ハイブリッドロケットとは?
宇宙開発において人工衛星、探査機、有人宇宙船などの輸送手段として様々なロケットが用いられている。化学推進ロケットは酸化剤と燃料の相により3種類に分けられる。酸化剤と燃料が共に液相である液体ロケット、酸化剤と燃料が共に固相である固体ロケット、そして酸化剤と燃料の相が異なるハイブリッドロケット(以降、HR)である。一般的にHRは、液相の酸化剤と固相の燃料を用いる。HRは、固体ロケットと比較して、酸化剤と燃料を別々に貯蔵しているため安全であり、酸化剤の供給を調節することによって燃焼の停止、再点火および推力制御が可能というメリットを有する。また、液体ロケットと比較して、燃料にプラスチックなどの固体燃料を用いることで安全であり、液体推進剤の供給系が酸化剤の1系統で良いので、構造が簡単になり製造コストを抑えられるメリットを有する。

収集資料 ->
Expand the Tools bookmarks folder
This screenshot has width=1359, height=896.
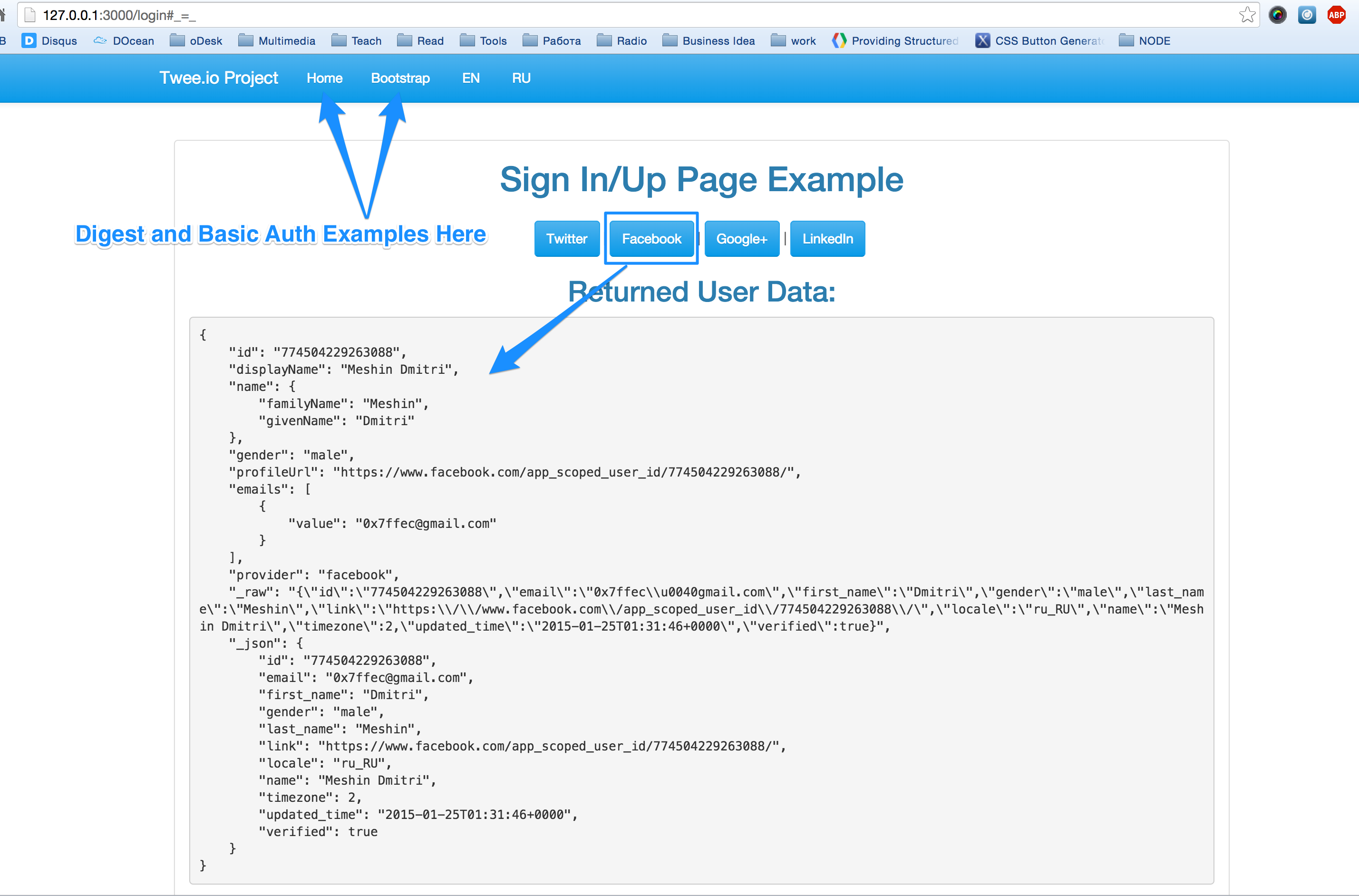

課題 ->
上のハイブリッドロケットの説明文を、一字も変えずに全文引用すること。

解答 ->
ハイブリッドロケットとは?
宇宙開発において人工衛星、探査機、有人宇宙船などの輸送手段として様々なロケットが用いられている。化学推進ロケットは酸化剤と燃料の相により3種類に分けられる。酸化剤と燃料が共に液相である液体ロケット、酸化剤と燃料が共に固相である固体ロケット、そして酸化剤と燃料の相が異なるハイブリッドロケット(以降、HR)である。一般的にHRは、液相の酸化剤と固相の燃料を用いる。HRは、固体ロケットと比較して、酸化剤と燃料を別々に貯蔵しているため安全であり、酸化剤の供給を調節することによって燃焼の停止、再点火および推力制御が可能というメリットを有する。また、液体ロケットと比較して、燃料にプラスチックなどの固体燃料を用いることで安全であり、液体推進剤の供給系が酸化剤の1系統で良いので、構造が簡単になり製造コストを抑えられるメリットを有する。